-- Supplied information follows --

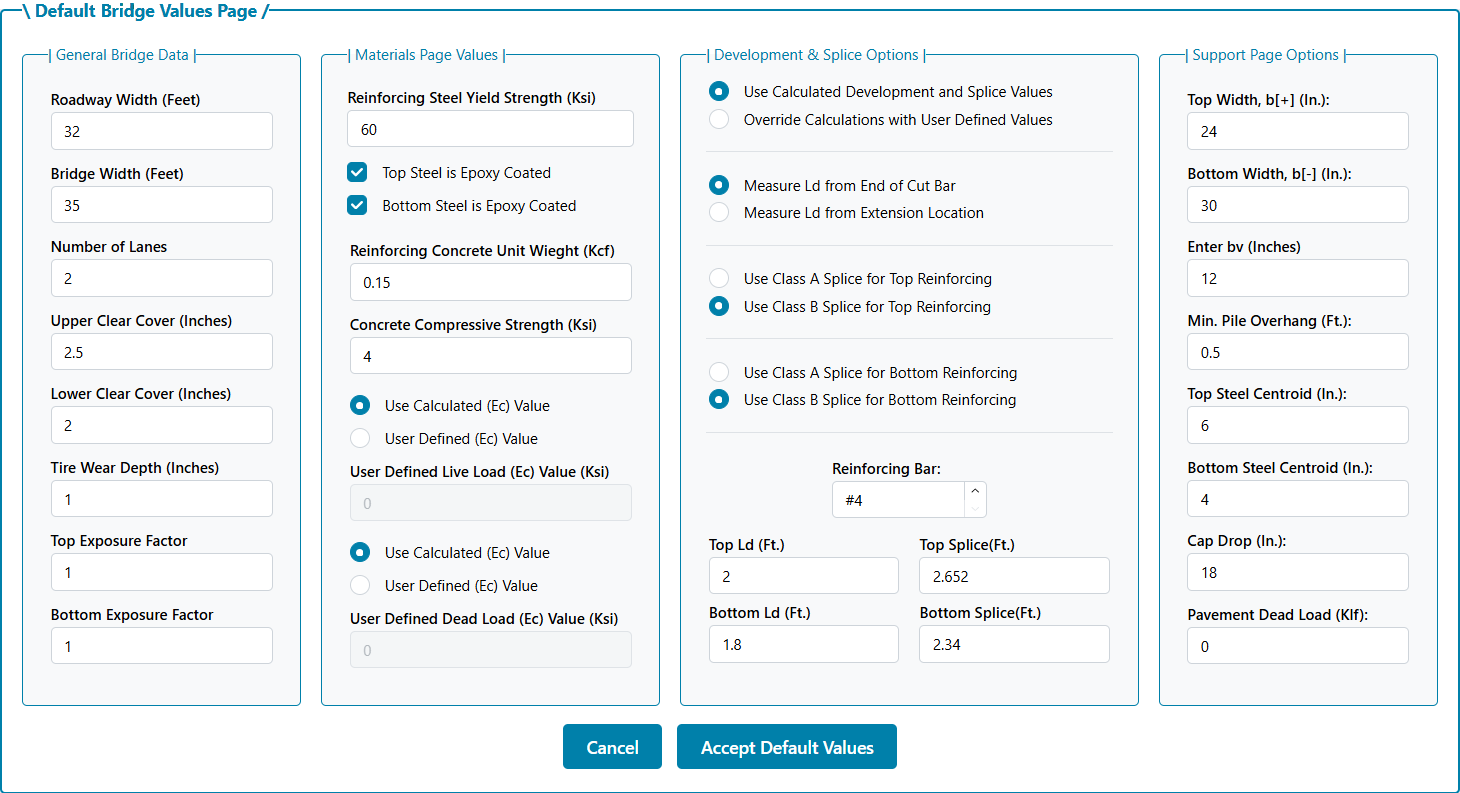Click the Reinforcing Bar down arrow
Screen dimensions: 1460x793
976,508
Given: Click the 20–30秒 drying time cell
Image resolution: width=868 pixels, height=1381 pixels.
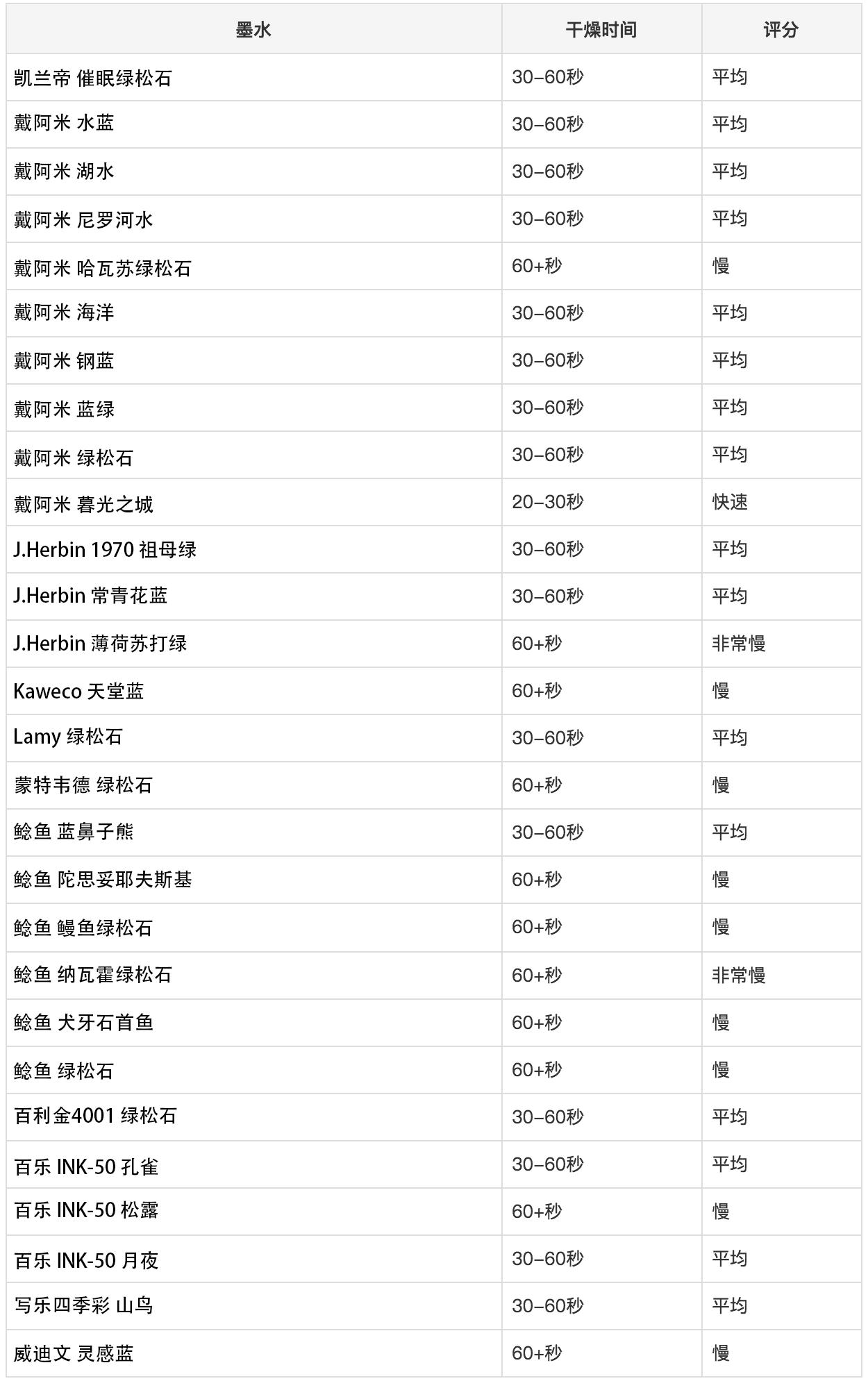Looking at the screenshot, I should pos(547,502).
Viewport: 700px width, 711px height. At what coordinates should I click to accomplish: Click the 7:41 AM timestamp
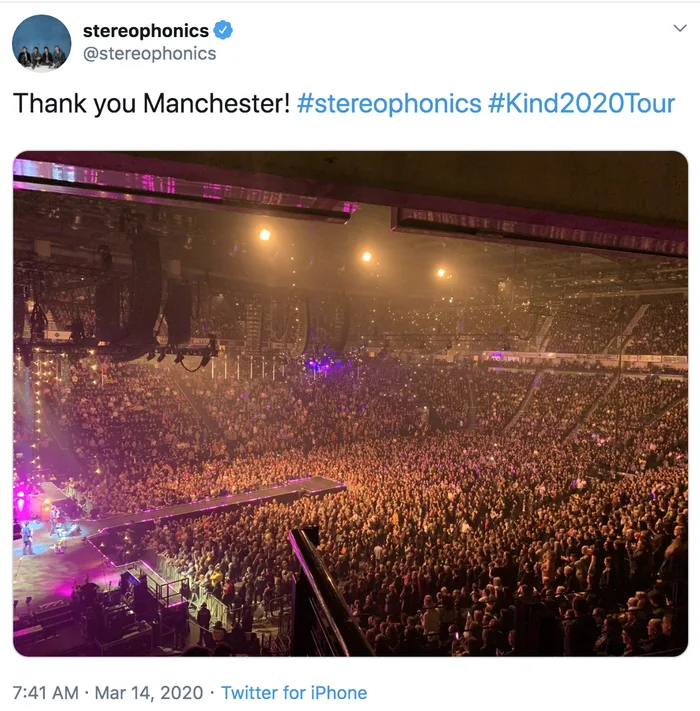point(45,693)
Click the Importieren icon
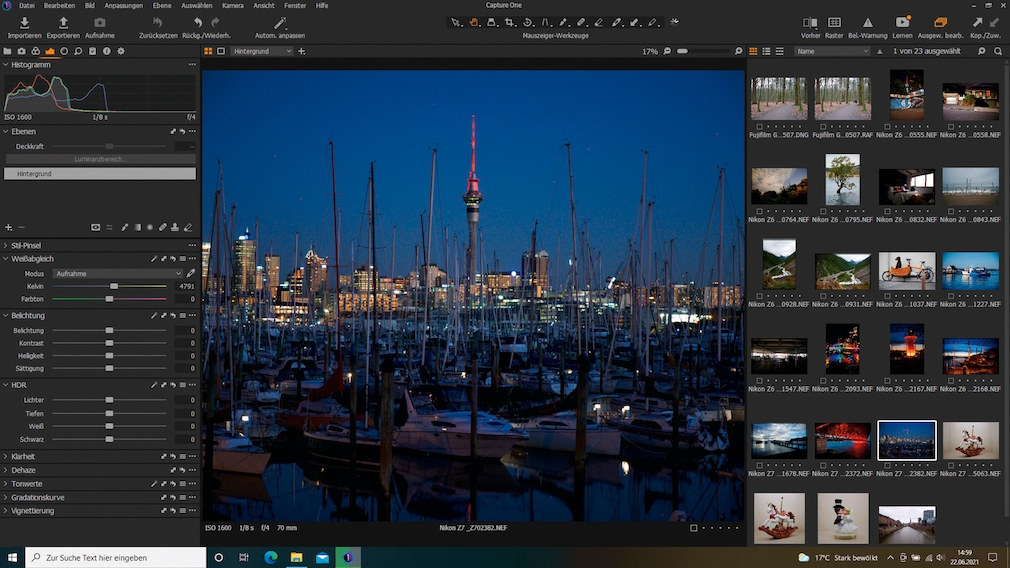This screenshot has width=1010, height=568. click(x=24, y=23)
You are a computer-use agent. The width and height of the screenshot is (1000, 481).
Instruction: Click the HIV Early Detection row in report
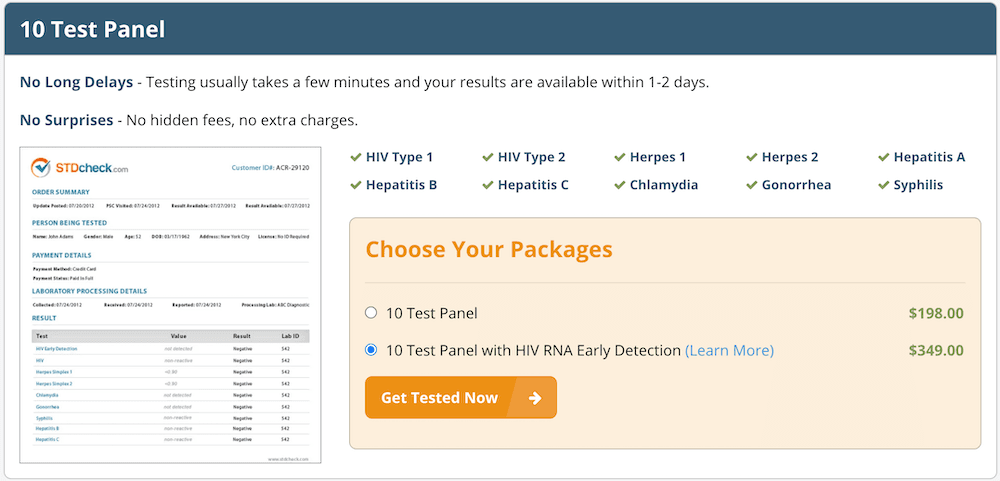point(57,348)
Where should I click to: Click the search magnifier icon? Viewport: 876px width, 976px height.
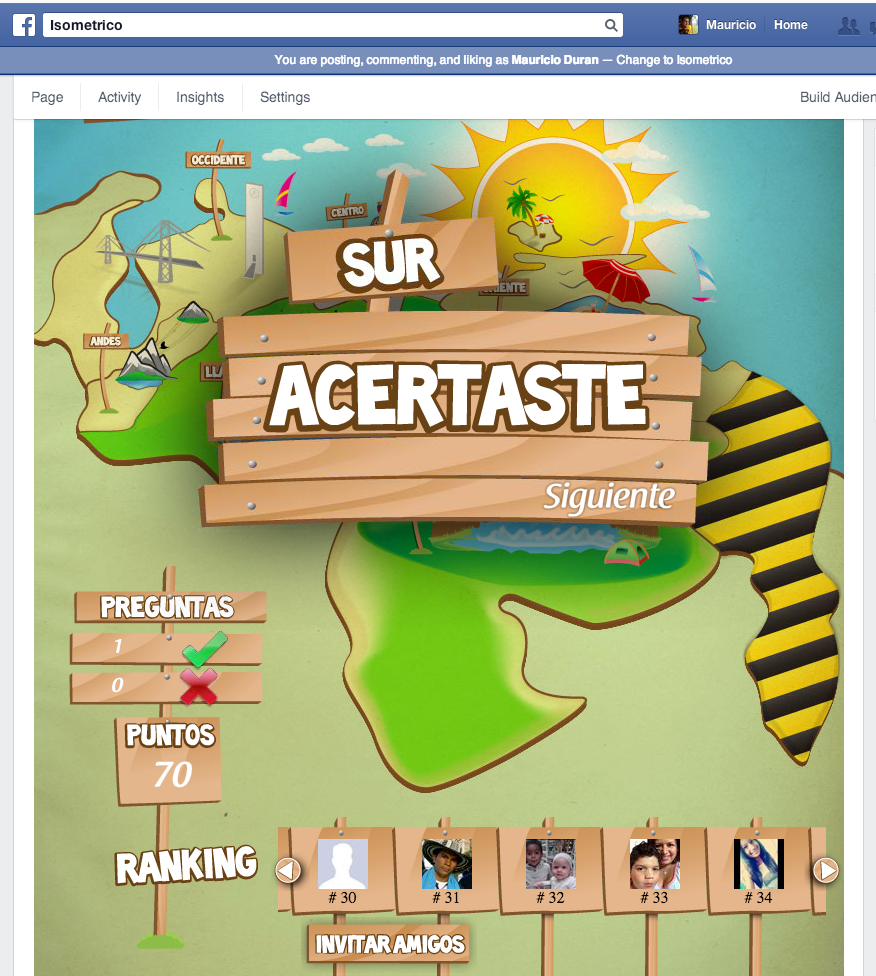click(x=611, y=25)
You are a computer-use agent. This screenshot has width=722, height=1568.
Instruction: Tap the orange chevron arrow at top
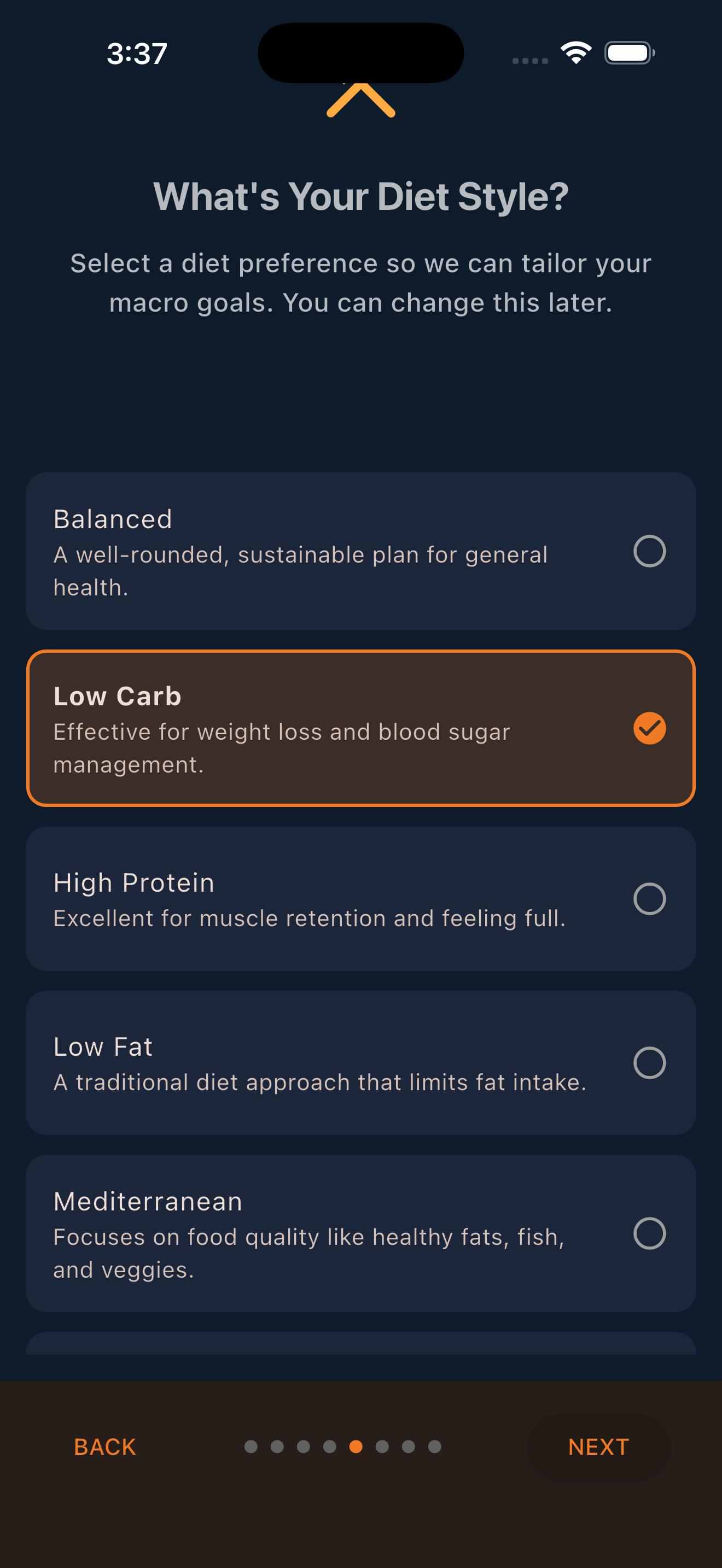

-- Supplied information concluded --

*What is required*: Lines with the string "agent" in the data above: say how many there are, giving the number alone.

*Solution to the problem*: 2